Indra and Diana were trapped—if that is the right word for what could well be described as the safest and most peaceful spot in the country—in a wild life reserve during the troubles. They had been on one of their regular visits to Phyllis who, though she adored her massive house and her little village, grew quite bored with it at times and, whenever she could, bundled any house guests available into her land rover to make an Expedition. These were often to the sanctuaries, but as often as not they were simpler meanderings towards and not towards some distant and not very vital goal, designed primarily for the enjoyment of the countryside, and the birds and the trees and the flowers. At the back of the vehicle, amidst pots and pans and provisions, were two village belles (usually chosen by lot since demand for places on these trips was intense) to do any wayside cooking and serving required, and either with them or on the roof-rack, depending upon the claims of modesty and their ages and his, was a boy of all work to set up deckchairs and build fires and do any other odd jobs necessary. Though Phyllis could do without a great many things, there were certain comforts she thought basic; and, even if Diana occasionally worried about the almost feudal character of these expeditions, to Indra they were blissful.
The troubles rocking the rest of the country indeed scarcely impinged upon them in their rural retreat, hearing about them as they did only from isolated trackers met on the paths or fitfully over the carefully censored and furiously crackling radio. They did however have a cause for worry in that the boy they had brought with them was Tamil. This was largely Indra’s responsibility and, if ever Diana came near to criticizing Indra’s initiatives, it was on this occasion.
Krishna was the son of Phyllis’ ancient gardener and had grown up within the grounds of the House; but a few months before he had gone off for ever along with his older sister and her husband to the new colonies that were being established in Vavuniya, in the bare and derelict lands between the Tamil north and the Sinhalese to the south. He had however found the life there dull and the work heavy, and had complained bitterly to Phyllis in several letters. His father nevertheless said firmly that the boy ought to settle down to being a landed proprietor, on however small a scale, and though Phyllis had been told that his views were governed by the fact that he had been given quite a large sum of money when the boy was taken away by the people setting up the colony, she felt that she ought not to interfere. But Indra had been very determined on hearing of the situation during his last visit, and had even suggested a trip to the area so that the boy could be rescued. So here he was with them now, deep down in the farthest south of the island, with many miles to travel through hostile country before they reached refuge in the Village; and, though he could speak Sinhalese, his accent was bound to give him away, if he were subjected to any rigorous and aggressive test.

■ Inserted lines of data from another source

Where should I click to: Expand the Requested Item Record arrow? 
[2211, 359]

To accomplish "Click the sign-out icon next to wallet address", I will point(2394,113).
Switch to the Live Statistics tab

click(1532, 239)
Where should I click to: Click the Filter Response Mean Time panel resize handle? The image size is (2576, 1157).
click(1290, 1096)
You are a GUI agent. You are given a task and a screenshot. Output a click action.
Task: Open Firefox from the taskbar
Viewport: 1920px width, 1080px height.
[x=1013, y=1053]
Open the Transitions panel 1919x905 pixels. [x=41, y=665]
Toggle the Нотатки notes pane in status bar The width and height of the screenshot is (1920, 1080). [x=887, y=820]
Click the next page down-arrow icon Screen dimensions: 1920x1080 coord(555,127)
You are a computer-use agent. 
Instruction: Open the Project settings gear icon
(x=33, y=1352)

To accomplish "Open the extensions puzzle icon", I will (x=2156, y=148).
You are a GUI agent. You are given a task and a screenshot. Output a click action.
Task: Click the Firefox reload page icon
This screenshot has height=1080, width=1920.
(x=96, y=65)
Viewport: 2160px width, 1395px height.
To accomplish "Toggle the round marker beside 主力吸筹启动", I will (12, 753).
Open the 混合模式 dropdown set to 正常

About Krishna, as it turned out, they need not have worried. Their driver had a profound distaste for Tamils in general, but also a tremendous loyalty to Phyllis’ whole household, so he was convinced that Krishna did not really count. He swore violently accordingly at anyone who tried to stop them en route to see if there were any Tamils in the vehicle, and he carried such conviction that they got through unscathed. This was in spite of the fact that the day on which they set out, thinking that things had now calmed down, was that on which the troubles spread to the hills and erupted in the towns through which they had to pass.